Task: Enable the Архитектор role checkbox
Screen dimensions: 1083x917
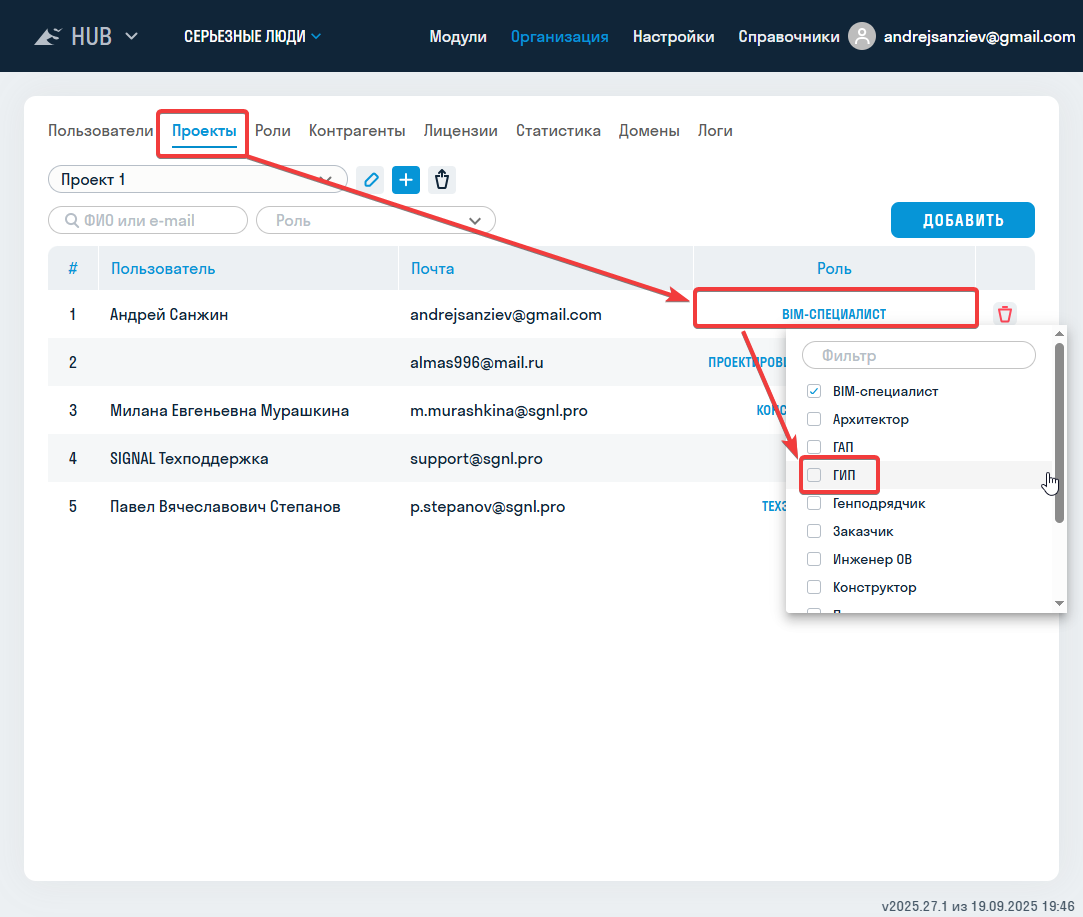Action: click(x=814, y=419)
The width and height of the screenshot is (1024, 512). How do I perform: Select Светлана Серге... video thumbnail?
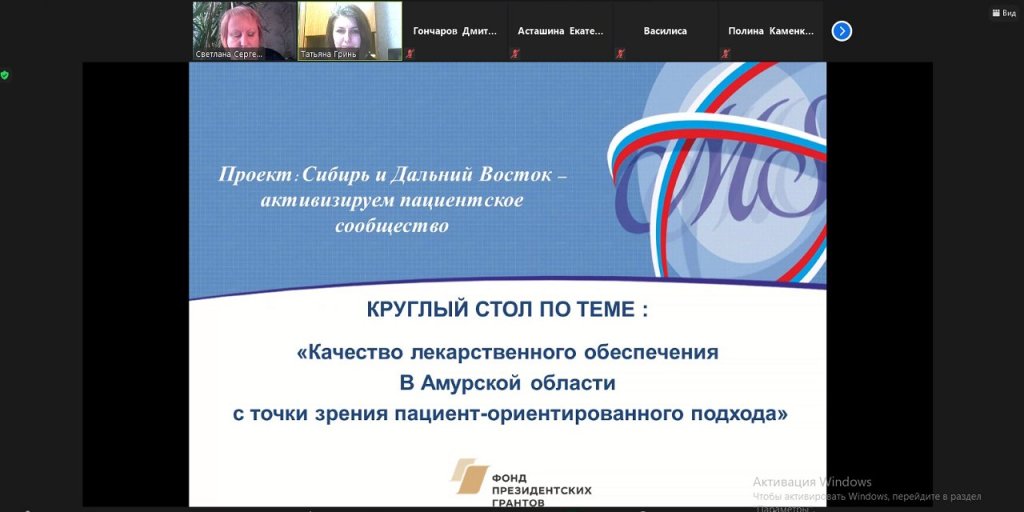pyautogui.click(x=244, y=27)
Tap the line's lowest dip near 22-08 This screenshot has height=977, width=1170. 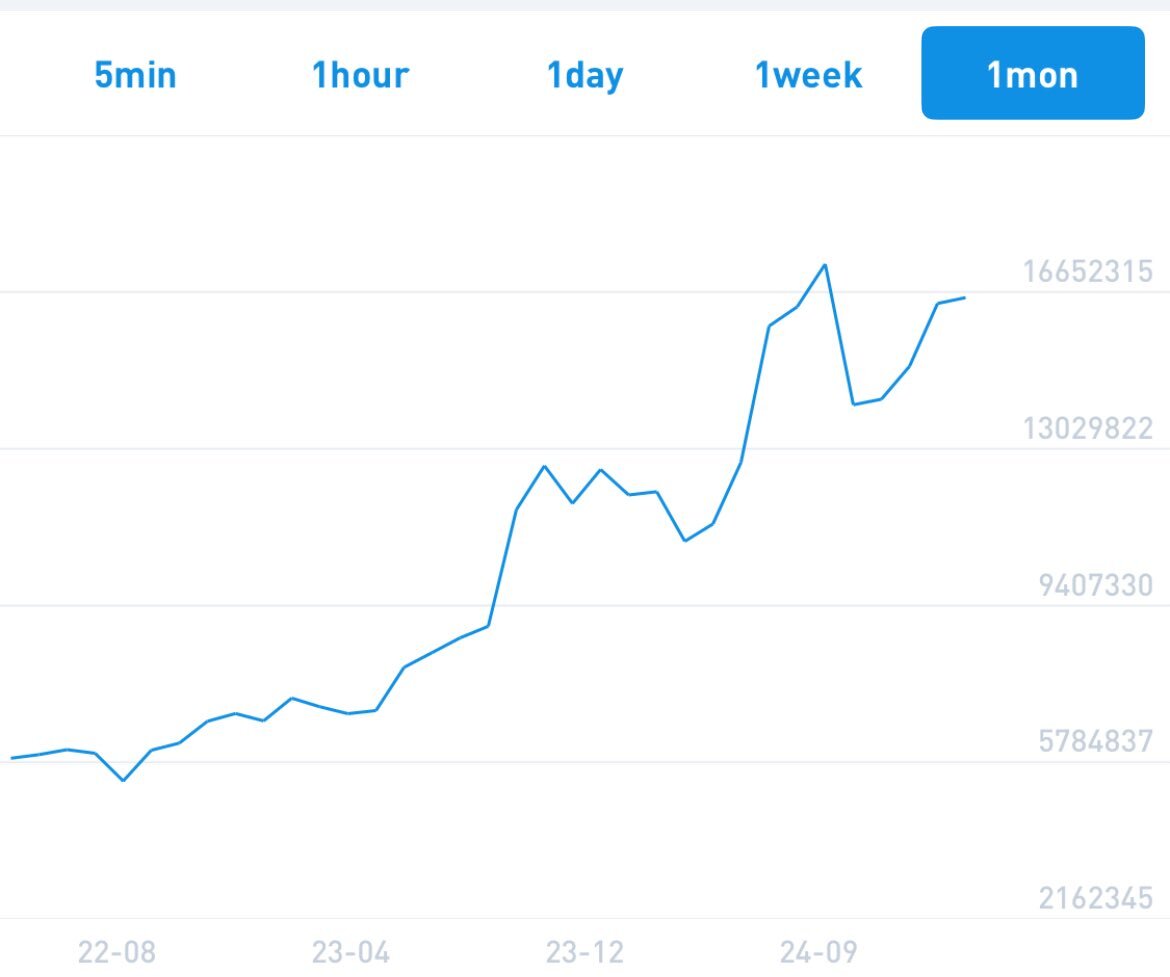coord(123,780)
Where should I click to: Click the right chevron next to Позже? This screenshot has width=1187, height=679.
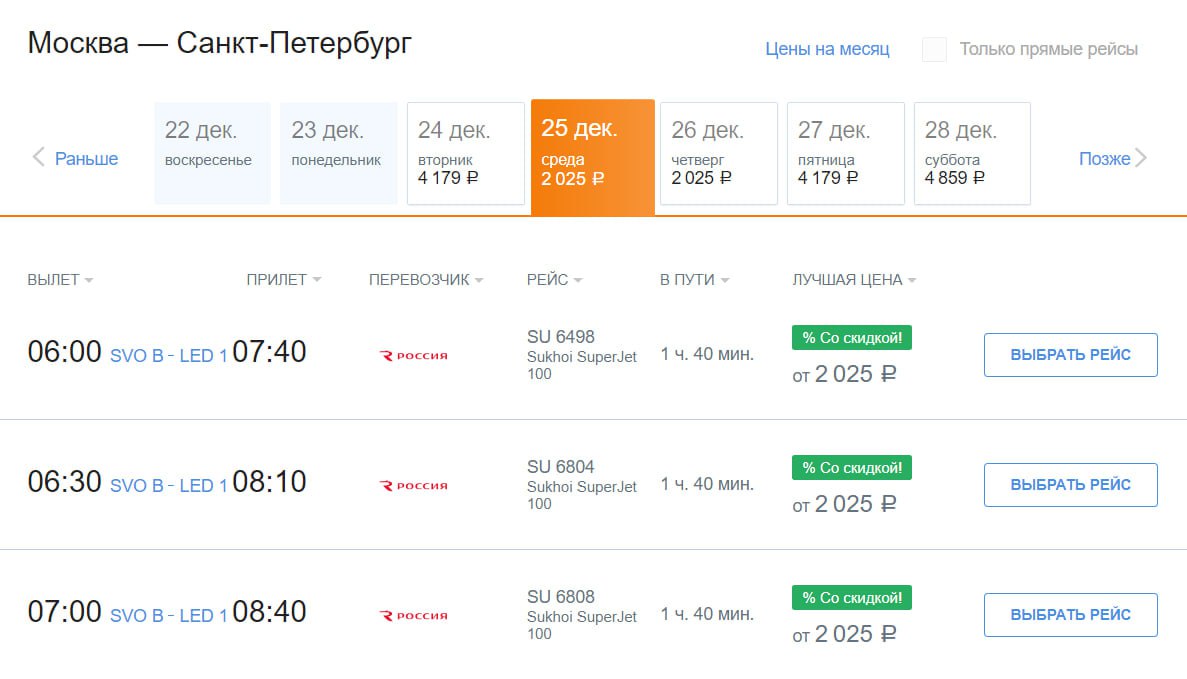click(1141, 158)

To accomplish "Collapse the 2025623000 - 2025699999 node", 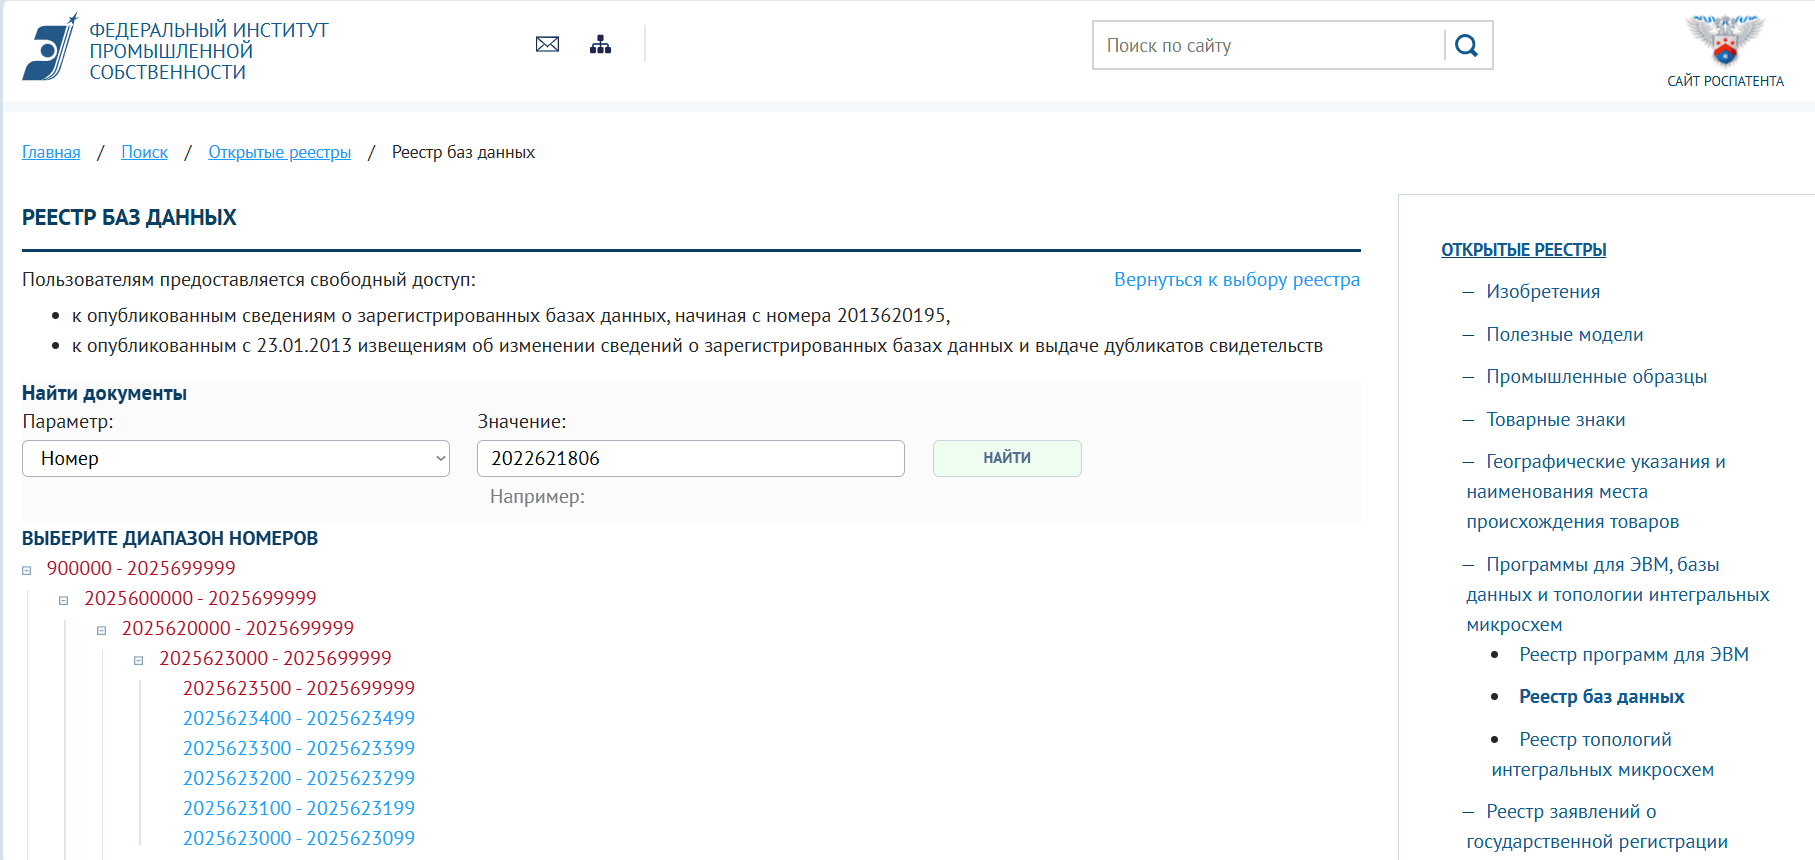I will point(139,661).
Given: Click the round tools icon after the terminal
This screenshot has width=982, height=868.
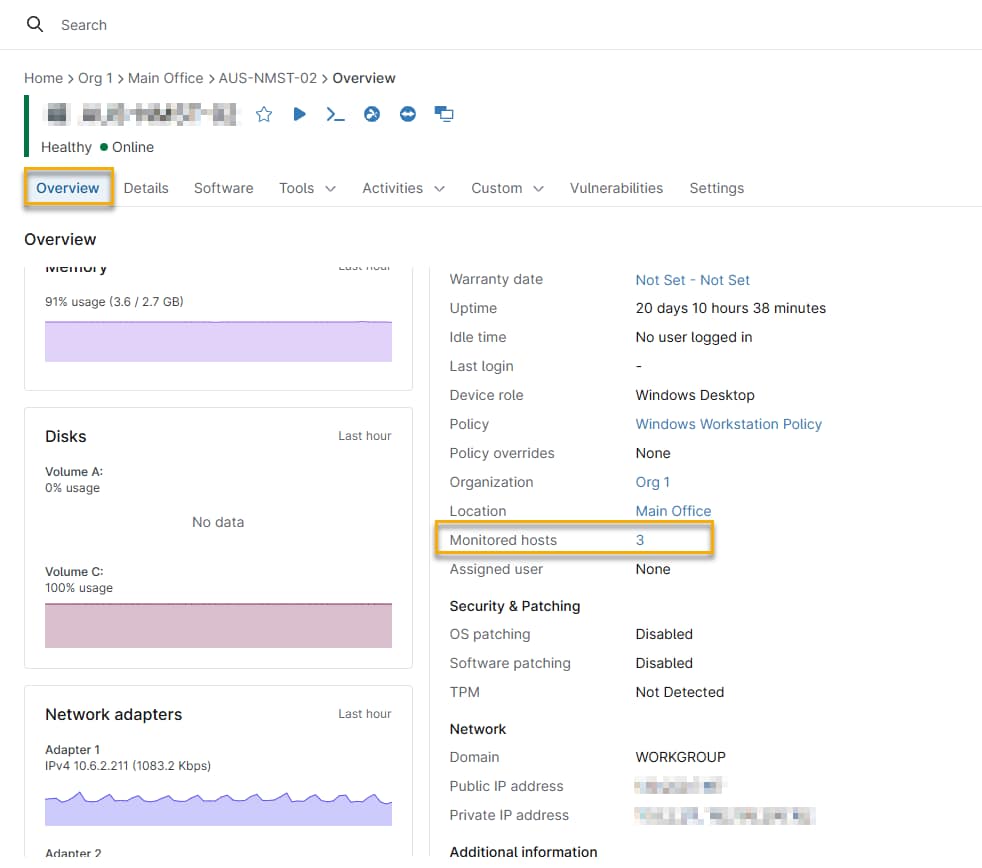Looking at the screenshot, I should pyautogui.click(x=372, y=114).
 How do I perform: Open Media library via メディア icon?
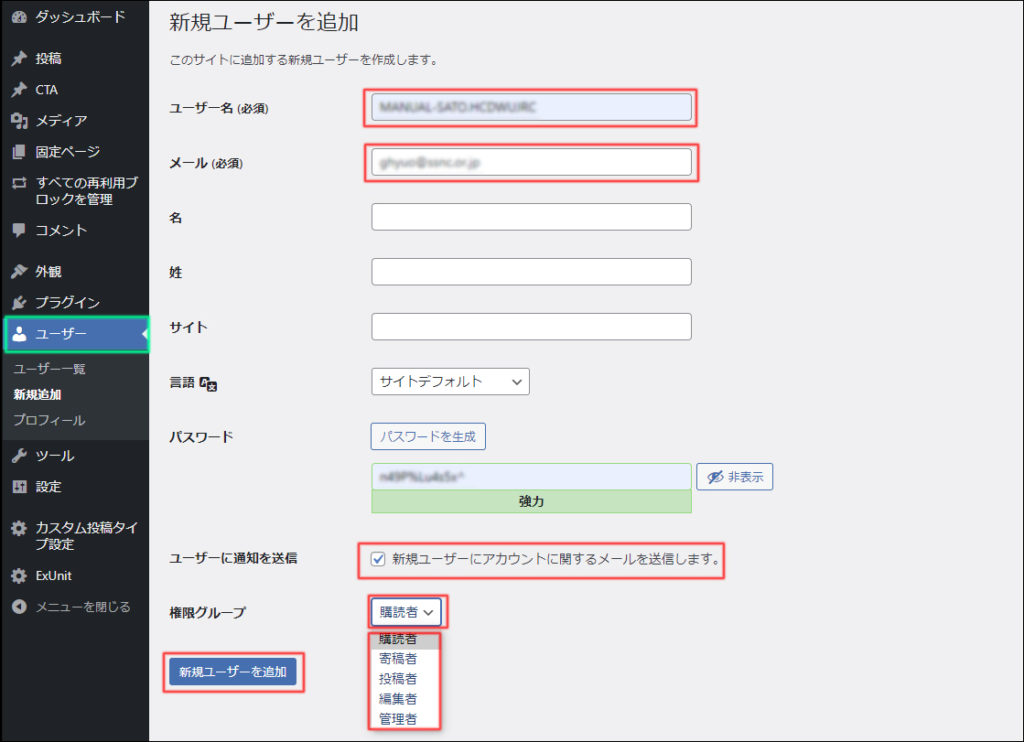coord(19,121)
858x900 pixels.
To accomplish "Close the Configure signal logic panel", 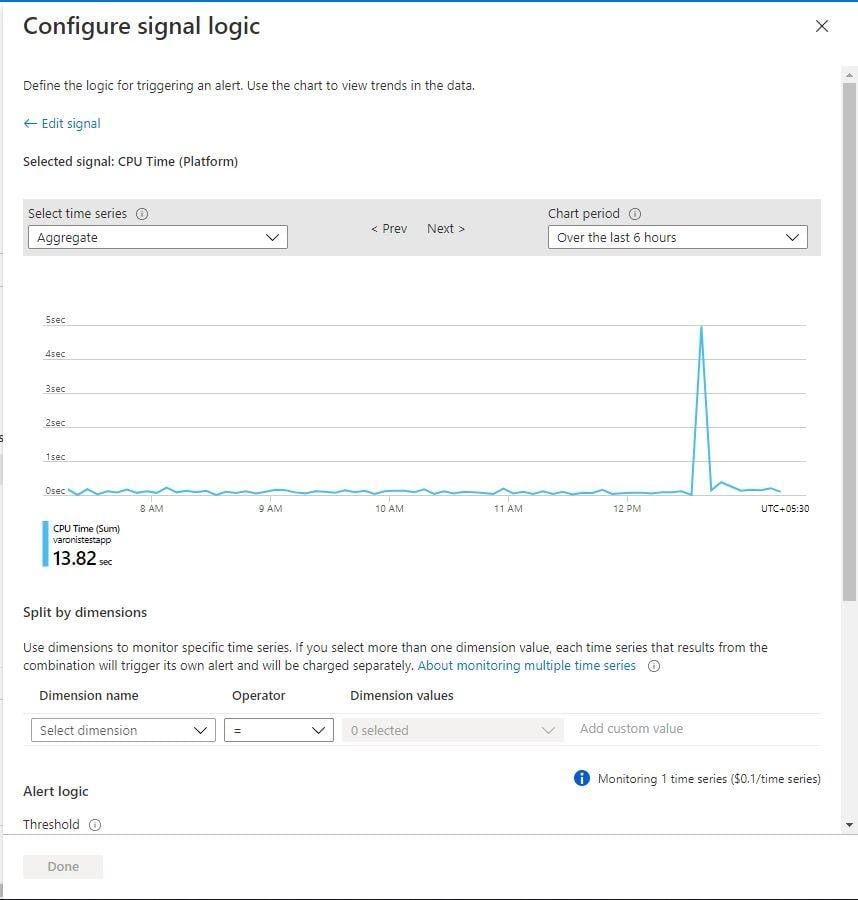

################

* _TASK GOAL_: From the line that includes "This screenshot has width=982, height=868." on down to the last line of the entries above, set down each line exactly, leaving out the pictures.

* _TASK RESULT_:
This screenshot has width=982, height=868.
Looking at the screenshot, I should pyautogui.click(x=372, y=114).
 How do I perform: Open Media library via メディア icon?
coord(19,121)
858x900 pixels.
To accomplish "Close the Configure signal logic panel", 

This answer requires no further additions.